A few minutes later, my doubts were laid to rest because the score read 4-0, Nadal. Poor Baby Dominic had pushed the wrong buttons. ("Rafa stepped on me," he said bluntly later in his presser.) The fourth read 5-0 before it went to 5-1 and then suddenly, 6-1. And with that, Rafa fell on his back, sprang up, pulled his theatrically clay-encrusted shirt up to his face and proceeded to sob wildly into it. He sobs only when he wins.
To follow the progression, one might think 2020 will bring Thiem vs. Nadal with Thiem taking two sets. The following year...who knows?
But for now let the record show, Exhibit 1: One Coupe de Mousquetaires, bearing teeth-marks of one Rafael Nadal, June 2019. (To be filed with other 11 exhibits, ditto.)

Monday, June 03, 2019

Le jeu et la mode


Allons-y! It's already quarter-final time at Roland Garros?

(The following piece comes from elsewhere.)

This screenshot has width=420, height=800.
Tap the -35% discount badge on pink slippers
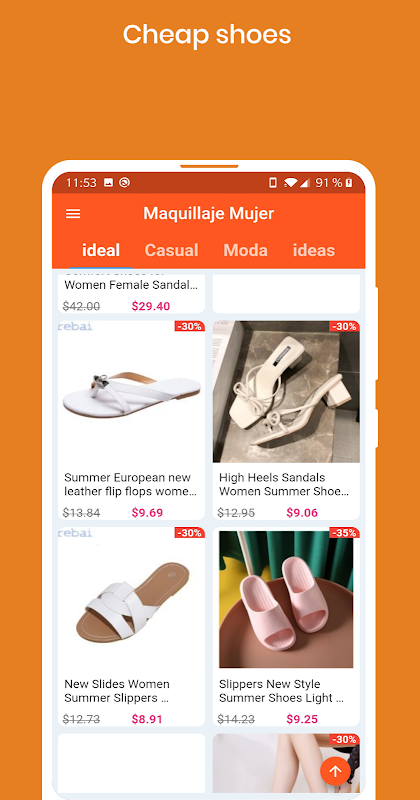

So far the top seeds have all mostly obliged us by playing to expectations. The only spanner in the works, so to speak, was Wawrinka. And he has earned his reward by facing his good friend the great vampire Roger Federer. This promises to be an entertainer either way, since Sneaky Stan might pull a 2015 and flummox Fed again. Or is the great vampire not done yet, downing his draught of life-giving blood and laughing deep into the night as he plans to stymie Stan in 2019? 65-35, in favor of Fed.
As for Rafa, he's had the good fortune to mostly cruise through. (Although, "easy is never" as he sternly reminded us in his presser, an epic quote that should immediately be used by Nike.) Partaking of several birthday cakes today and even downing some champagne, he looked jolly enough. Facing Nishikori, he is. Poor Nishi! 100-0, Rafa.
Then Thiem, who's struggled a bit so far, goes up against Russian giant K. Khachanov. Hmmm. Whom to pick? I shall say 60-40 for Thiem. A crackling match-up for sure. And as for N. Djokovic, need I waste space here? He plays Alexander Zverev, who I fear will be mashed into a lifeless gruel by the third. If he has a bit of fight in him, Z that is, he may drag out a fourth. Let us see what Djoko will unleash. Needless to say, 85-15 Djoko.
Ha. What fun it has been, especially since I have the privilege of seeing frequent live updates on a whacking big screen and get to see them in all their glory. It's also been an entertaining fashion scene. Especially amusing was Fed's outfit that is brown and gave rise to many UPS jokes....the FedEx now works for UPS! Harharhar! Poor Delpo was stuck in some multi-color ugliness, as is Kei Nishikori. Djoko's bright orange top is clearly a homage to Tigger from Winnie the Pooh, for some unfathomable reason. And Rafa? He came dressed as Human Highlighter. Never mind. He's almost eye-searingly bright, giving him an advantage. (He needs all the help he can get, he he.)